Les deux joueurs sortis affichèrent un léger dégout tant le timing paraissait étrange : sortir un joueur avant la mi –temps, s’il n’est pas blessé, passe pour un aveu d’échec.

Lundi soir, lors de l’émission « Les Spécialistes » sur Canal+ Sport, le présentateur Hervé Mathoux lança le débat et posa la question, « existe-t-il un meilleur moment pour remplacer ses joueurs ? ». Tous ses chroniqueurs répondirent « qu’on ne remplace pas un joueur avant la mi-temps » et ce même si les choix de Jardim se sont avérés payants.

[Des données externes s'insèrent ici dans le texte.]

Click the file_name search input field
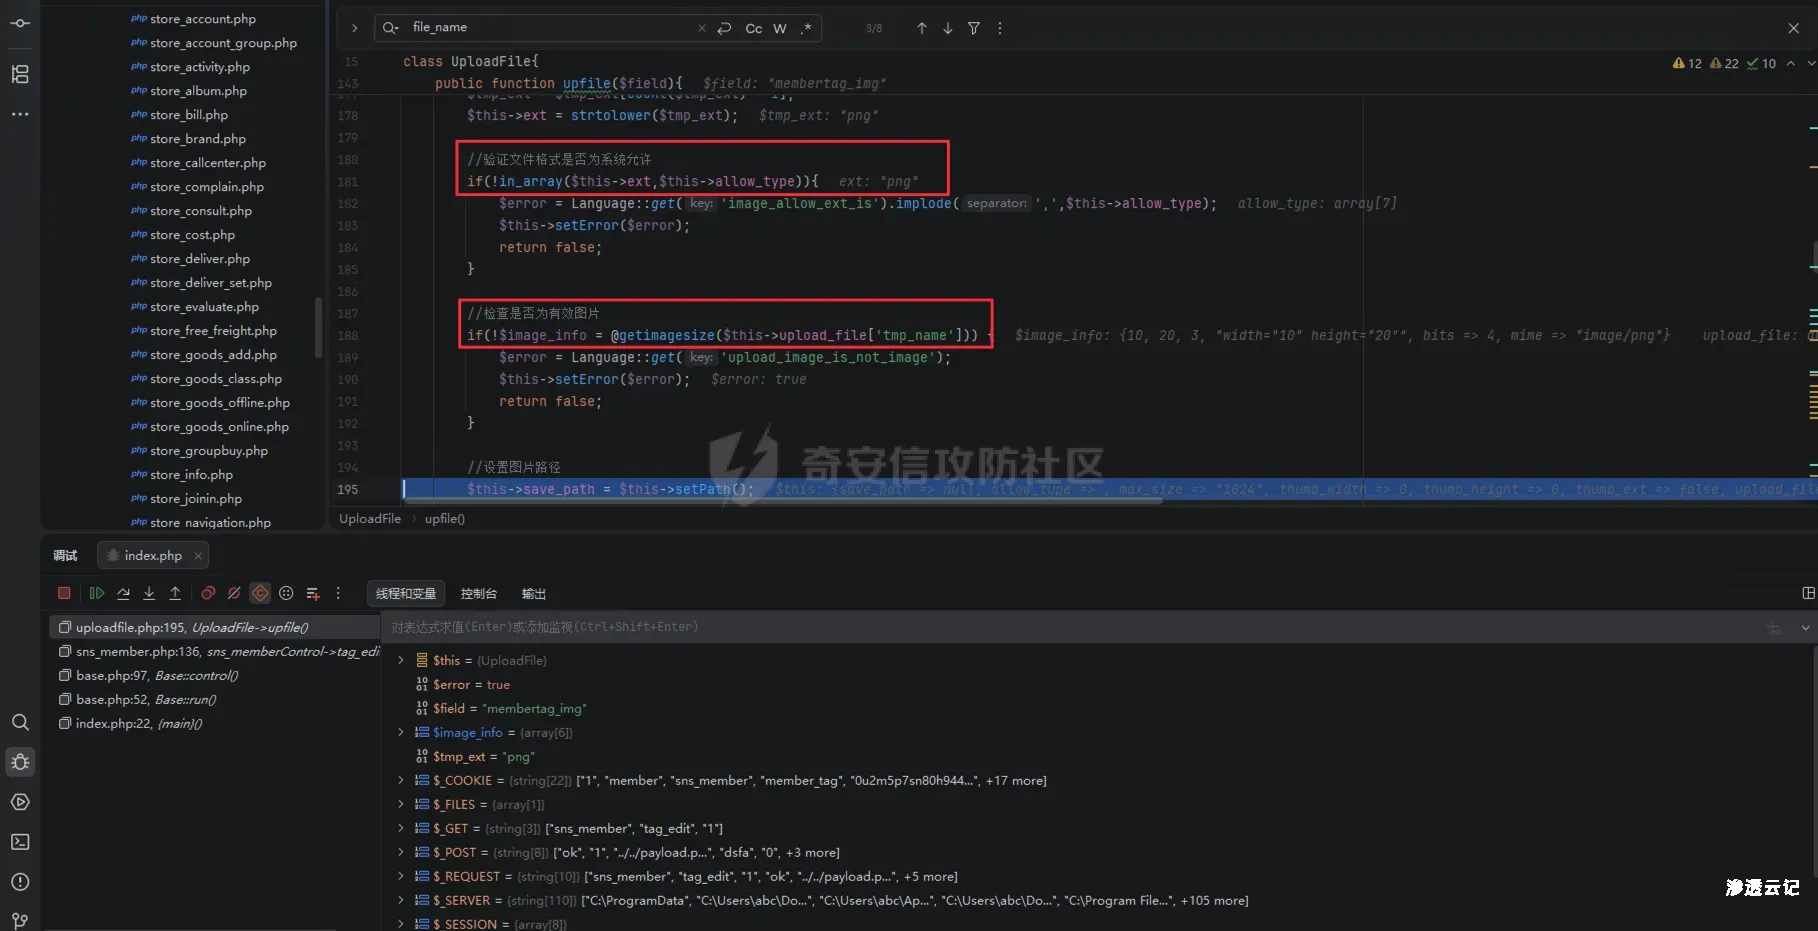The image size is (1818, 931). coord(550,28)
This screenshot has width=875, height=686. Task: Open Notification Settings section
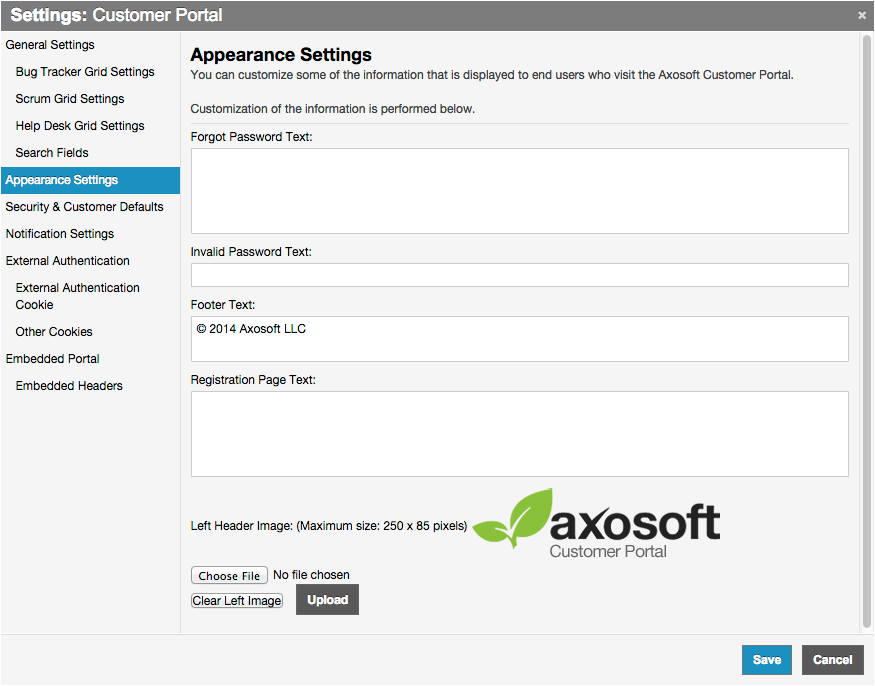60,234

Qu’en dit la science à ce sujet ? C’est une thématique abordée par l’économie des organisations et en théorie des ressources humaines : déterminer le meilleur moment du changement, l’instant où les forces en présence entament la décroissance de leur productivité et que les remplaçants, considérés comme moins bon, apparaissent meilleurs.

Les chercheurs Julio del Corral, Juan Prieto-Rodriguez et Rob Simmons, de l’Université d’Oviedo, en Espagne, et de l’Université de Lancaster, en Angleterre, ont observé des milliers de matchs dans les différents championnats Européens, sur un très large espace temporel. Ils ont constaté que la très grosse majorité des remplacements sont des « poste pour poste »,  le coaching (remplacer un joueur par un autre d’un profil différent) ne représente que 20% de tous les changements.

Ensuite Bret Myers, ancien joueur aux Richmond Kickers, club de deuxième division aux Etats-Unis, et professeur de management à l’Université de Villanova, a analysé des matchs de Premier League, de Série A, de Liga, de MLS et de Coupe du Monde sur la dernière décennie. Il a constaté que moins de 10% des remplacements avaient lieu lors des 45 premières minutes.

Le premier changement s’effectue, en majorité, à la mi-temps et entre la 56ème et la 65ème minute. Puis, le deuxième s’opère entre la 66ème et la 80ème et enfin le troisième dans les 10 dernières minutes.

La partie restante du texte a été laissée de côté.